While this keeps older jets flying, it also adds capacity to markets that are often fragile and yield-sensitive, nudging values down. Current base values for mid-life 737-800s have softened, with lease rates falling below $150,000 per month in many cases. Not all of this is attributable to Chinese lessors, but their activity is a major contributor.
The trend also has an asymmetric effect on newer generation aircraft. For instance, lease rates for the Airbus A320neo and Boeing 737 MAX 8 remain relatively resilient in mature leasing markets, particularly in Europe and North America.
However, as Chinese lessors begin to place new-generation aircraft with Southeast Asian airlines through aggressive leasing offers, some pressure is filtering into the secondary market. The result is a bifurcation: lease rates for Tier 1 airlines with strong credit in mature markets are holding firm, while those for Tier 2 and Tier 3 operators in developing markets are becoming more volatile.
The long-term concern among traditional Western lessors is that the value ecosystem is becoming distorted. Aircraft values are, in part, a reflection of market perception and the predictability of lease cash flows.
When Chinese lessors disrupt those cash flows by offering below-market lease rates, the market recalibrates its assumptions. This can lead to a chain reaction in portfolio valuations, residual value expectations, and risk management practices among lessors and banks.
There is also an underlying geopolitical dynamic at play. China’s Belt and Road Initiative (BRI) has elevated Africa and Southeast Asia as strategic zones for infrastructure investment, aviation included.
Aircraft leases supported by Chinese policy banks or state-influenced entities often come with softer financial covenants or broader diplomatic objectives. In regions where creditworthiness is a concern, such flexibility is more attractive than the stricter underwriting practices of Western lessors. This gives Chinese lessors an edge not only in placement but also in dictating terms that eventually shape regional leasing norms.
This growing presence of Chinese lessors is also changing the complexion of competition. Western lessors, accustomed to dictating lease terms, are increasingly finding themselves undercut or pushed out of certain tenders. In response, some are reconsidering their exposure to emerging markets or demanding higher lease-end compensation to offset lower lease rates. Others are shifting their focus to freighters, newer aircraft types, or stronger credits in an attempt to protect portfolio integrity.

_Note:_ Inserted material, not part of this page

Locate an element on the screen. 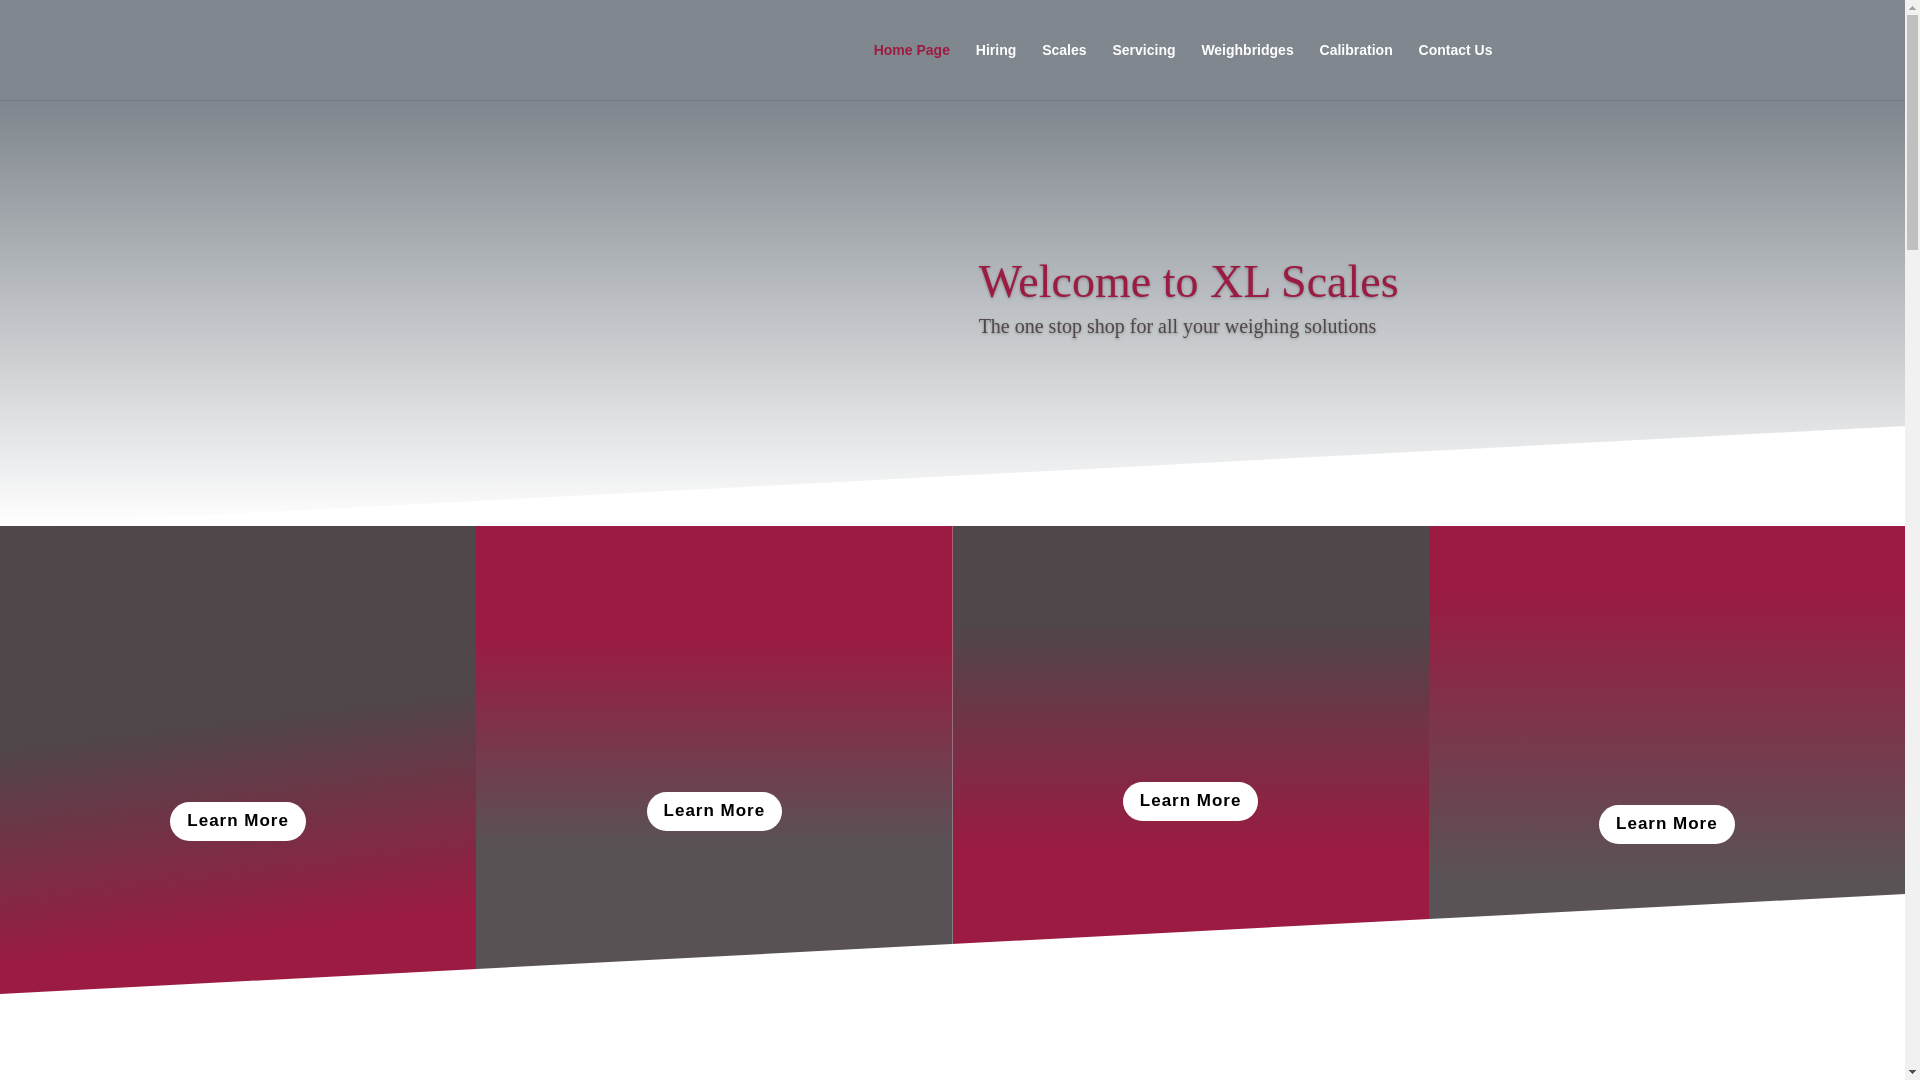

Chinese lessors are not immune to the risks of the markets they are targeting. Aircraft placements in regions with weaker infrastructure, regulatory uncertainty, or political instability can be a double-edged sword.
Repossessions, maintenance tracking, and remarketing can be significantly more complex in countries where legal frameworks are weak or aviation oversight is fragmented. Some observers believe Chinese lessors are underestimating these risks, or at least discounting them for now in favor of broader strategic goals.
In the long run, this evolving dynamic is forcing a reassessment of the entire global aircraft leasing market. If Chinese lessors continue to gain market share in Africa and Southeast Asia, they will also gain leverage in shaping market norms, lease structures, and even asset values. That influence is likely to spill into appraisal methodologies, insurer behavior, and the secondary market for used aircraft.